Section 1327(a) is not a limit on permitted modification of a confirmed Chapter 13 plan; rather, it is a statutory description of the effect of a confirmed plan or of a confirmed modified plan. A confirmed Chapter 13 plan binds the debtor (and all creditors), 11 U.S.C.S. § 1327(a), but a confirmed plan "may be modified . . . at any time after confirmation of the plan but before completion of payments under the plan . . ." 11 U.S.C.S. § 1329(a). The confirmed plan binds the debtor unless and until it is modified, and then the modified plan "becomes the plan," 11 U.S.C.S. § 1329(b)(2), and the modified plan has the effects described in § 1327. Sections 1322(a), (b), 1323(c) and 1325(a) are the appropriate sources of the limits on modification under § 1329. See 11 U.S.C.S. § 1329(b).

In re Perkins, 111 B.R. 671 (Bkrtcy.M.D. Tenn.1990).

In similar cases, the courts have found an unanticipated change of circumstances warrants a modification of the Plan. See In re Euerle, 70 B.R. 72 (Bkrtcy.D.N.H. 1987), In re Koonce, 54 B.R. 643 (Bkrtcy.D. S.C.1985), In re Arnold, supra. Accordingly, the Court finds itself in agreement with the application of these statutory provisions by the Bankruptcy Court.

C.

Debtors further argue that the Debtor is permitted to claim PERS funds as exempt from the estate. This Court will not address the qualification for exemption of PERS funds prior to withdrawal by the employee. The sole concern here shall be the status of said funds upon withdrawal by the debtor.

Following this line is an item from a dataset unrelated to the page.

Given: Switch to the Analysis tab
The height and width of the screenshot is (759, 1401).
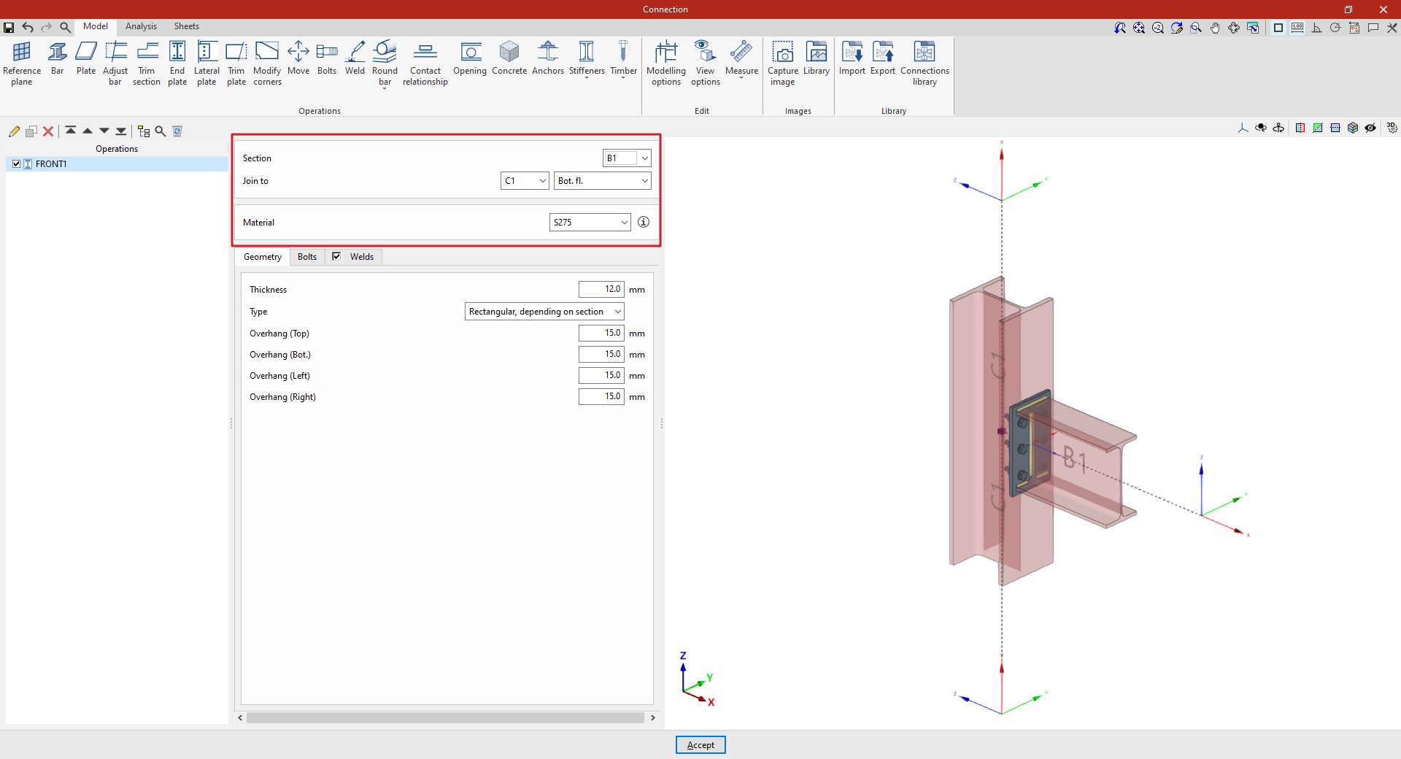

Property of the estate is defined in 11 U.S.C. § 541(a)(1) to include all interest, legal or equitable, of the debtor in property. Upon the establishment of the estate, claims of exemption may be submitted. In the Matter of Kelley, 31 B.R. *228 786 (Bkrtcy.N.D.Ohio 1983). 11 U.S.C. § 1306(a) defines property of the estate to include that specified in section 541 and "all property of the kind specified in (§ 541) that the debtor acquires after the commencement of the case but before the case is closed, dismissed, or converted . . ." Hence, the PERS funds were property of the estate upon the filing of the petition as was Mrs. Fitak's right to receive those funds upon termination of employment. This principle was well articulated by the Bankruptcy Court in In re Wiggins stating:

[B]ecause the right to receive a payment for employment termination existed at the time the Debtor's Petition was filed, that right became property of the estate pursuant to Section 541(a). Should the Debtor's employment be terminated during the pendency of this case, any monies to which the Debtor would be entitled would be property of the estate.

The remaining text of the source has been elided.